Chicken Laksa or any kind of Laksa for that matter, is very popular here. There are also plenty of sates, curry puffs, noodles and so on. Many of the Asian vendors dress according to their custom, it’s a very colourful and jolly place.
The vegie stalls sell huge bags of chillies, and there are more types of pineapples and mangoes than we ever knew existed. Basically, we need an expert greengrocer Dad, to guide us through the array of tropical fruit and veg, as there are so many things that we have never seen before.
We also have been told, that if we can eat the pawpaw salad (pawpaw, garlic, chilli, ginger, and fish sauce) then we are truly Territorians. We like a challenge!
We both also like the multicultural feel that Darwin has. The Aborigines and Islanders are on the whole, well integrated or accepted on their own terms. There are Aboriginal natural land reserves, as well as Aboriginal communities within the metropolitan area.
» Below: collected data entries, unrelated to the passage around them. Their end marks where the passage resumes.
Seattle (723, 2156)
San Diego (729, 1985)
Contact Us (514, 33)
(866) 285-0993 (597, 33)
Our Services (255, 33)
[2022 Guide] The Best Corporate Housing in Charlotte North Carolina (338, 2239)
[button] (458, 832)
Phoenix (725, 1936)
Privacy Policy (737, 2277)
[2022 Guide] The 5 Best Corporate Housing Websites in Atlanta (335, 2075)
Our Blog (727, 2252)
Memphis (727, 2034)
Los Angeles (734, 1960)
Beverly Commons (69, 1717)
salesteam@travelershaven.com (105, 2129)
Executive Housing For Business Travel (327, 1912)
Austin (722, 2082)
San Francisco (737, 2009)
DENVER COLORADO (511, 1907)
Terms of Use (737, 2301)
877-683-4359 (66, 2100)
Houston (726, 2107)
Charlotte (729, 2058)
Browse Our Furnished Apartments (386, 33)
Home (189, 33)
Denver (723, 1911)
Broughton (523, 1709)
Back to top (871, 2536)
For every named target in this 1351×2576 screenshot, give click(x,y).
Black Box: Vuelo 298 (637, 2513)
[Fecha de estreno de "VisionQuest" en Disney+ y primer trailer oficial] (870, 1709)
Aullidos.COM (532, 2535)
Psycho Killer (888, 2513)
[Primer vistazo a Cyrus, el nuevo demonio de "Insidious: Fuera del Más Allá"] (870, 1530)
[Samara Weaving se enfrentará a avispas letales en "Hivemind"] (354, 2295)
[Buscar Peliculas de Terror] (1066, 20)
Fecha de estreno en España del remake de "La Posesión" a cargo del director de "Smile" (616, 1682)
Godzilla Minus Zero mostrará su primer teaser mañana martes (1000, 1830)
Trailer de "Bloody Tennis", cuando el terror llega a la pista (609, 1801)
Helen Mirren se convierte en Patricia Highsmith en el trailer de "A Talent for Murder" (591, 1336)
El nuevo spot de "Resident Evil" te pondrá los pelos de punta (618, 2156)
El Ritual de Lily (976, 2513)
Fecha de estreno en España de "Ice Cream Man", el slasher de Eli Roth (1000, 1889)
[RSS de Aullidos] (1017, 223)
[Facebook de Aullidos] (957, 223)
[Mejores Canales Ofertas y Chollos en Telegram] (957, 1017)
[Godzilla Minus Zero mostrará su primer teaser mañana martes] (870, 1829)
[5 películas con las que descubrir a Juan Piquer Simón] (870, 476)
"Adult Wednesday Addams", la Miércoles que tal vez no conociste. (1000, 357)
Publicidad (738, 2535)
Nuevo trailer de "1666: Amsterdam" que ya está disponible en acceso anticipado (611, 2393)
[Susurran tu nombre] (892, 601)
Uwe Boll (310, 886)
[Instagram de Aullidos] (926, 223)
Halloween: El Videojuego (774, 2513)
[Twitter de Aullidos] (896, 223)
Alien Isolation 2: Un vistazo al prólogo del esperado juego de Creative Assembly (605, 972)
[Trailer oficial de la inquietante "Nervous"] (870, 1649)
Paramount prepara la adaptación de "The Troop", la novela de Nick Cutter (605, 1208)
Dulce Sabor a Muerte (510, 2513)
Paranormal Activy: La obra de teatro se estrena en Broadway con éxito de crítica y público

They are not just limited to living on the outskirts or poorer suburbs of town, as is generally the case in Perth.
The Greek and Asian communities are now fourth and fifth generation Australians. Unlike much of the rest of Australia, immigration happened a couple of generations earlier here.
Perhaps that’s why it seems to really work well, everyone has had time to get to know, and like each other. Anyway, it certainly has a very positive and different feel to anywhere else that we’ve been in Australia.
Thus far, we have dined, or had drinks or Christmas parties at a few work colleague’s homes. Everyone seems very hospitable up here.
Chrissy’s and Gordon’s home is at Howard Springs, which is about 25 minutes down “The Track”. They have a five acre property where they are trying to establish a rainforest eco-system using purely native species, no exotic filth as Gordon claims.
They warned us, as they took us on a tour of their property, to beware of the deadly brown snakes that are around there, and we were not to harm them if we came across one – as if, (I can just see me or Greg taking on a deadly snake or two).
Chrissy also plays the cello in the Darwin Orchestra, and at one stage, I was in danger of being recruited when I flippantly remarked that I had played piano as a child. I had to quickly point out that my prowess nowadays on the keys is limited to “Chopsticks”.
Anyway, we’ve just about told you our life story up here.
Enjoy Christmas, and we’ll give you a call on Christmas Day. Take care.
lots of love
Tren and Greg
OXXO
3 replies on “The Darwin Letters No. 4”
What an enjoyable read – Christmas 1994 in Darwin. Eagerly more!
I’m glad you enjoyed it Colin. There are about a dozen letters in the series, plus a few extra bits.
I remember receiving Tren’s letters from Darwin in the 90s, she made me feel I was there experiencing it all. I looked forward to the next instalment.